Hace tiempo que cambió la suerte del monarca, concretamente desde 2011, y desde entonces hasta 2014 vivió un descenso a los infiernos que fue erosionando tanto su figura como la de la institución que representa. Tras la inculpación del yerno y de su hija Cristina, y el lamentable espectáculo de la cacería de elefantes en Botsuana, Juan Carlos I abdicó en su hijo Felipe en junio de 2014.
El ya no tan joven rey perdió crédito con una inesperada rapidez. Estableció una especie de cortafuegos con la hermana y el cuñado, pero también apareció vinculado por razones de amistad íntima con empresarios que están en el punto de mira de la Justicia. Además, recibió críticas muy duras por su respuesta al problema catalán, cuando salió en televisión oficiando de cualquier cosa menos de conciliador con el independentismo. Después de esto, asuntos como su inacción ante el mantenimiento del Ducado de Franco, hecho por el gobierno de Rajoy en sus momentos finales, han dejado negro sobre blanco donde se ubica Felipe de Borbón, cuáles son sus amigos y cuáles sus prioridades.
De un tiempo a esta parte, desde la dura crisis de 2007, tras el 15M precisamente del 2011, después de la rotura del bipartidismo, y sobre todo ante el nuevo clima político que ha provocado la pandemia de corrupción y las condenas judiciales que se llevaron por delante al propio Presidente del Gobierno y a su partido hace unas semanas, la monarquía española está jugando con fuego.
Cualquiera con un mínimo de interés por lo público, todo el mundo con una opinión política fundamentada -no necesariamente partidista-, está en disposición de reconocer que la transmisión hereditaria de la más alta magistratura del Estado es un anacronismo impropio de una sociedad democráticamente madura del siglo XXI.
Países como los nórdicos u otros como Holanda o Bélgica, incluso la siempre invocada Gran Bretaña, son excepciones que en ningún caso justifican ni legitiman la monarquía española. Aquellas disfrutan de trayectorias históricas muy distintas de la que presenta la ibérica, al menos en cuanto a su legitimidad. De hecho, hace mucho tiempo que el CIS no pregunta por la salud sociológica de ésta, por el apoyo de los españoles, pero es una evidencia que los monárquicos son cada vez menos y más viejos.
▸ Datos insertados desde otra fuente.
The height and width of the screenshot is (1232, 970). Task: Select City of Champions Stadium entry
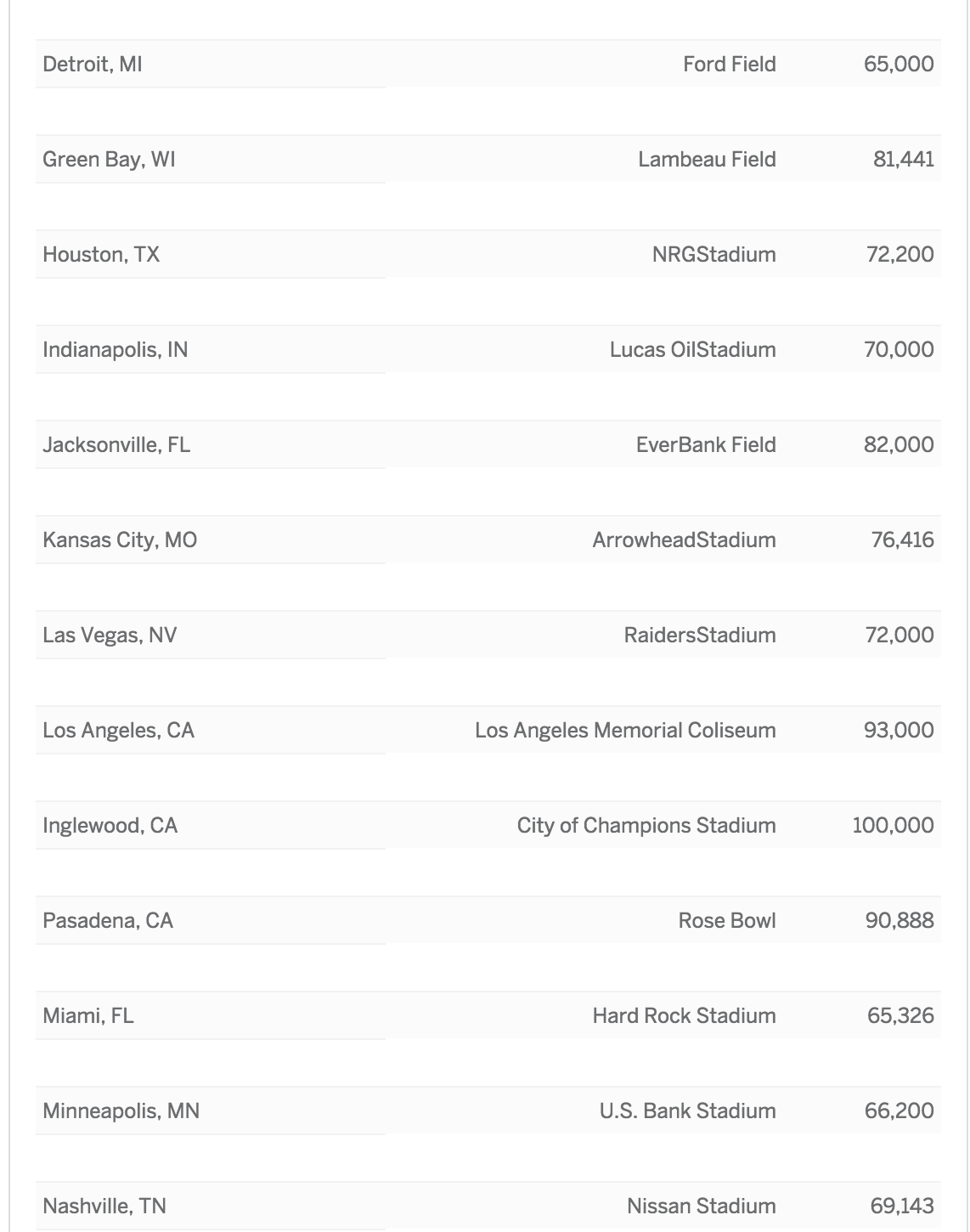coord(646,826)
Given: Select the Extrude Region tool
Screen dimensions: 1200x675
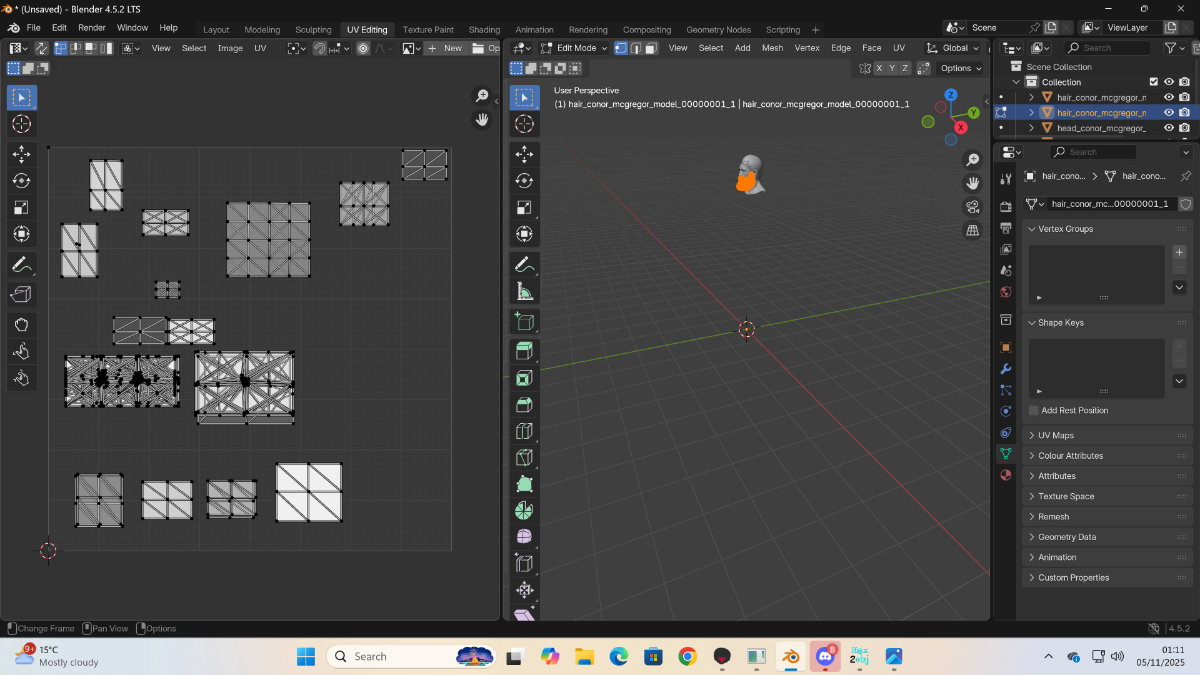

El republicanismo es ya un hecho hegemónico en Cataluña, y no digamos en el País Vasco. En otros territorios de la España más dinámica, especialmente la juventud difícilmente puede engancharse a una idea que le resulta sencillamente absurda. Ellos han crecido en democracia, de calidad mejorable pero democracia, así que lo de que el Jefe del Estado lo sea por herencia, sin elección popular, les resulta incomprensible.
La III República Española es, hoy por hoy, un sueño -casi una utopía sentimental- para un número importante de ciudadanos. No es imaginable que, a corto plazo, el debate sobre mantener o no la monarquía entre en la agenda política como un objetivo prioritario de una mayoría significativa de la población. Sin embargo, esto no quiere decir que esta misma gente y otra que nunca ha cuestionado la institución estén dispuestas a tragar que el Jefe del Estado y su Real Familia estén envueltos en fraudes a Hacienda o en negocios ilegales, que a cualquier otro mortal le supondrían años de prisión. Muchas cosas deberán cambiar dentro La Zarzuela si quieren mantener un grado aceptable de apoyo popular.
De momento, Podemos, Compromís, Izquierda Unida, PDCat y Bildu han pedido que intervengan el Parlamento, la Justicia y el Ministerio de Hacienda. PSOE, PP, otros poderes del Estado y los grandes medios de comunicación están haciendo como el que oye llover, pero no será posible que se mantengan en esa posición por mucho tiempo. Tampoco la monarquía podrá seguir tambaleándose indefinidamente.